Job verloren, Handwerker, die nicht auf sie hören, mitten in einem fremden Land und inmitten von Menschen, die sie nicht kennt. Für Laura könnte es nicht schlimmer laufen. Nachdem sie ihre Arbeit im Reisebüro verloren hat, findet sich Laura im Auftrag ihres Bruders auf einer Burg in Irland wieder. Dabei begegnet sie Jack, dem Nachbarn der Burg, der ihr eine heiße Dusche bieten kann, aber es scheint, als hätte er sich ansonsten gegen sie verschworen.

„Ausgerechnet Liebe“ von Hanna Holmgren ist der Start der neuen Irland-Reihe der Autorin.
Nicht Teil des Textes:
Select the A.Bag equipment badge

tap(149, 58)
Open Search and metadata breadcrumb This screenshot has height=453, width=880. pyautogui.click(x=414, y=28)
Ich habe bisher alle Romane der Autorin gelesen und war also auch wieder auf diesen gespannt. Schon das Cover vor der wunderschönen irischen Landschaft macht neugierig auf den Roman. Auch der Klappentext hört sich durchaus interessant an und von Hanna Holmgren bin ich bisher nur absolute Wohlfühlromane gewöhnt.
Allerdings muss ich dieses Mal sagen, dass ich bis zuletzt nicht mit der Protagonistin Laura warm geworden bin. Sie ist ein sehr impulsiver und trotziger Mensch, der sich auch anderen Menschen gegenüber oftmals sehr ablehnend gibt oder diese vor den Kopf stößt.
Wunderschön wiederum fand ich die Beschreibung der Landschaft und der Menschen des Dörfchens Kilfarosan.

Der Roman ist gut geschrieben, aber kann leider nicht mit den vorhergehenden Romanen mithalten. Dennoch eine Empfehlung für alle, die Irland lieben.